Les tiers-lieux ruraux : un écosystème distinct
Au-delà des villes moyennes, des espaces de coworking émergent dans des communes de quelques milliers d'habitants — parfois dans d'anciennes mairies, d'anciens commerces, ou des granges réhabilitées. Ces tiers-lieux ruraux répondent à une problématique spécifique : permettre à des actifs qui ont fait le choix de s'installer à la campagne de ne pas s'isoler professionnellement.

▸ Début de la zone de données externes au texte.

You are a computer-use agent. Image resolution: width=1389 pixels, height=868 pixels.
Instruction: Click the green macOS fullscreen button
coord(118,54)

Leur modèle économique est souvent mixte : coworking, événements communautaires, formation, parfois agriculture ou artisanat. Ils sont fréquemment soutenus par des fonds publics (ANCT, régions, LEADER) car ils répondent à des objectifs d'aménagement du territoire que le marché seul ne satisferait pas.
Ce que cela préfigure
La géographie du coworking en France est en train de se recomposer. Les espaces des grandes métropoles arrivent à saturation sur certains marchés, pendant que la demande en zone périurbaine et en ville moyenne continue de croître. Les acteurs qui sauront s'implanter de façon durable hors des grandes agglomérations — avec un modèle économique adapté et un ancrage communautaire réel — ont une fenêtre d'opportunité que les premiers entrants dans les métropoles avaient, il y a dix ans.